GIVEN REQUEST: Can you output the material from the line with "Screen dimensions: 639x394" up to and including the line with "[x=289, y=3]", word for word, leaving out the pictures?

TASK MATERIAL:

|---|

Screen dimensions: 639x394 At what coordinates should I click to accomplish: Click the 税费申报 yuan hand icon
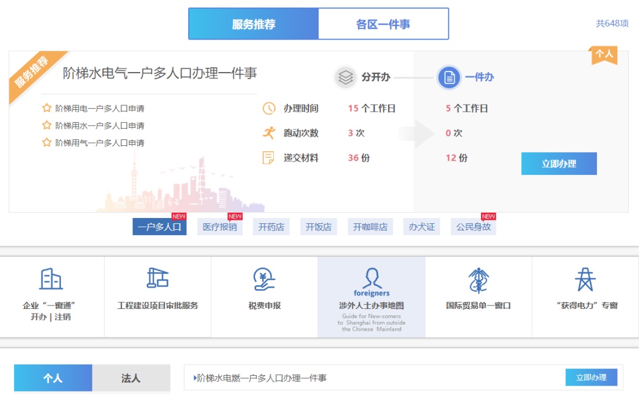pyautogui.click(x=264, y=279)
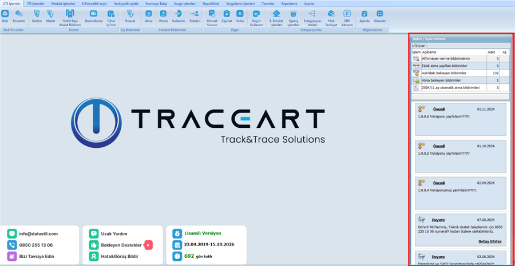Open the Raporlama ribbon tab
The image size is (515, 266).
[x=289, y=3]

|---|

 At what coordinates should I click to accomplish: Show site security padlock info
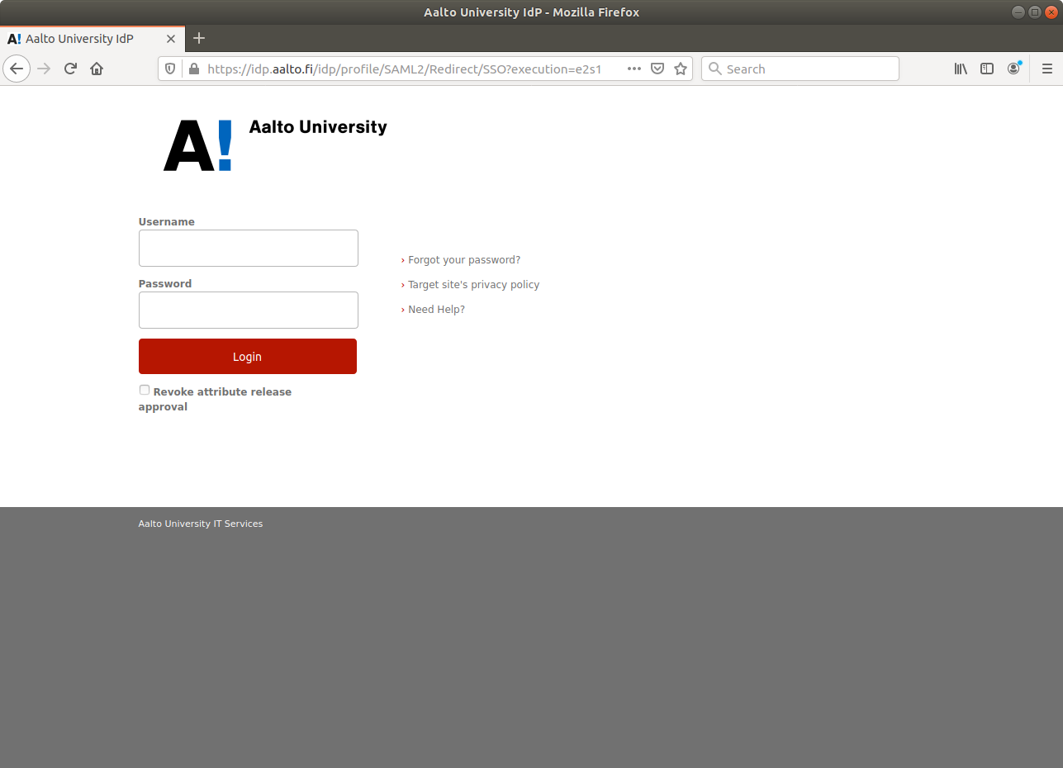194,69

|---|

SOLUTION TO THIS TASK:
Screen dimensions: 639x394 At what coordinates should I click to accomplish: Click the 税费申报 yuan hand icon
pyautogui.click(x=264, y=279)
Open the Raporlama ribbon tab
The image size is (515, 266).
[x=289, y=3]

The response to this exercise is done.